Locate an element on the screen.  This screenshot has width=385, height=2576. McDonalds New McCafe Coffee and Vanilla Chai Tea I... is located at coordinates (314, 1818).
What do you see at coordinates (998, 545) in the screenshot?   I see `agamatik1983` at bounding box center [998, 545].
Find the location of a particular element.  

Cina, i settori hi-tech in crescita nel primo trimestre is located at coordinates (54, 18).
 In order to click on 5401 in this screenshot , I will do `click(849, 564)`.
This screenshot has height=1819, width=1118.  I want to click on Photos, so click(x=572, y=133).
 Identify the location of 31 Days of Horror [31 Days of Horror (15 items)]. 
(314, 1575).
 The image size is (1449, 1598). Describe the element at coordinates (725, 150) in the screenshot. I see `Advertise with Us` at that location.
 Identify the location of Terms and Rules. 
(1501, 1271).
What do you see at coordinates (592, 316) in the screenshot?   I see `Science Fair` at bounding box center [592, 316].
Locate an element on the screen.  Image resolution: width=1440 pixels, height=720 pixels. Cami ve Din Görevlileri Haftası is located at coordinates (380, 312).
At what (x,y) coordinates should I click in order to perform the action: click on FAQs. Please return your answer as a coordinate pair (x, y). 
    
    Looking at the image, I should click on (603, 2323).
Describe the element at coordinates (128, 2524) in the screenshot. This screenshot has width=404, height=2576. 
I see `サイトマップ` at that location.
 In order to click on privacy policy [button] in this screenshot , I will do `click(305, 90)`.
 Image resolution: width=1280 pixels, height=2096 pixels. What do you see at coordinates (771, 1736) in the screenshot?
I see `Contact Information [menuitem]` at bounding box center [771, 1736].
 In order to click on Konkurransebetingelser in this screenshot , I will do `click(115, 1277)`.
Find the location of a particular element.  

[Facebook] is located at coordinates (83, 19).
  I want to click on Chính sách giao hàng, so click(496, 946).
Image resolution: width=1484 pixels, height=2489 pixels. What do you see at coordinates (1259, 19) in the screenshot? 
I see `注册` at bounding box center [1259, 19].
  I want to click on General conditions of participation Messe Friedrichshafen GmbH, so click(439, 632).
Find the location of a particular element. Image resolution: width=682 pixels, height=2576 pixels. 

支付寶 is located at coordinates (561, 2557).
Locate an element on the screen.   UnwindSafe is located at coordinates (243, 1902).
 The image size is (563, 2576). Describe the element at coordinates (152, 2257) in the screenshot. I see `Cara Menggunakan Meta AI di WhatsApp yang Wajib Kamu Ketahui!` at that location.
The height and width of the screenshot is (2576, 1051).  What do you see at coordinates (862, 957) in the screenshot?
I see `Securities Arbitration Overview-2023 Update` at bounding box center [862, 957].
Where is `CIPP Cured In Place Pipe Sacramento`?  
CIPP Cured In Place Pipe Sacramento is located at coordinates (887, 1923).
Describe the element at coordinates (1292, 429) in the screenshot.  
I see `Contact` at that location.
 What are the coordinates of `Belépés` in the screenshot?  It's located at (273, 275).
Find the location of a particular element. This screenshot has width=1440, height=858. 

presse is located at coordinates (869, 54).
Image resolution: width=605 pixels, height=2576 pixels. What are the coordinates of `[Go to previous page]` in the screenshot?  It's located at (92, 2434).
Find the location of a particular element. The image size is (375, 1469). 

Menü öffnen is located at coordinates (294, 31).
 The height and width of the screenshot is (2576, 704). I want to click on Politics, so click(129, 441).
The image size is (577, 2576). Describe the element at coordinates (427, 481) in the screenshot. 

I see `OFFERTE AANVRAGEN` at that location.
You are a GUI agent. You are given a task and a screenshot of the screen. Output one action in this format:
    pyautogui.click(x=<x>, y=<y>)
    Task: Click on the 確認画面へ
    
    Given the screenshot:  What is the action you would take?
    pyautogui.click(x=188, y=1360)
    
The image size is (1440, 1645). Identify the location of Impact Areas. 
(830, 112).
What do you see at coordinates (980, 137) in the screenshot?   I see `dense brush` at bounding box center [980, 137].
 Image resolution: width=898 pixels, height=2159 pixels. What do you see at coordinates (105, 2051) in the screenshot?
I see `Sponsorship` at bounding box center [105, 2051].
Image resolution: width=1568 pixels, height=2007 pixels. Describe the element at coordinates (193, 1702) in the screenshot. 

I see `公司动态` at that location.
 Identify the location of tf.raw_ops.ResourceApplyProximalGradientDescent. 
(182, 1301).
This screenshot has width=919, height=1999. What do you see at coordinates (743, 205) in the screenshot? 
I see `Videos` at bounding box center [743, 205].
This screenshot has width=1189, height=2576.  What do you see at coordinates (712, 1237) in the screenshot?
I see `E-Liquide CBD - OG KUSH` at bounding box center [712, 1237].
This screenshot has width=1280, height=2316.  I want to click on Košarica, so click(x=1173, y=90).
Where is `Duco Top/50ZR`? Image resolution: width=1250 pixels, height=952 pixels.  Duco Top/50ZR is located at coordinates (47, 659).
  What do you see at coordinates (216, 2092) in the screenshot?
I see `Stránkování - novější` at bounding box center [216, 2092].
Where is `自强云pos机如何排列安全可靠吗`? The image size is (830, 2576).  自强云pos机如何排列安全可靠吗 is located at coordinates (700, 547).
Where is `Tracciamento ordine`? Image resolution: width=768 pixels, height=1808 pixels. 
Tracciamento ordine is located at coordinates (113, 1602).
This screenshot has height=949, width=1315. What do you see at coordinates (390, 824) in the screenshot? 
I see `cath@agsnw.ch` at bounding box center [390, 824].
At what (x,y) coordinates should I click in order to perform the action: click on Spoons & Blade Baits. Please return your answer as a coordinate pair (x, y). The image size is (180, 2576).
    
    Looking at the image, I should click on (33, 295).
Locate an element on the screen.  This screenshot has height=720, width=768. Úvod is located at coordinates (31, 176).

Exercise aim
Reproduce each line of the records above that contains the word "Cured". Matching is case-sensitive.

Full answer
Where is `CIPP Cured In Place Pipe Sacramento`?  
CIPP Cured In Place Pipe Sacramento is located at coordinates (887, 1923).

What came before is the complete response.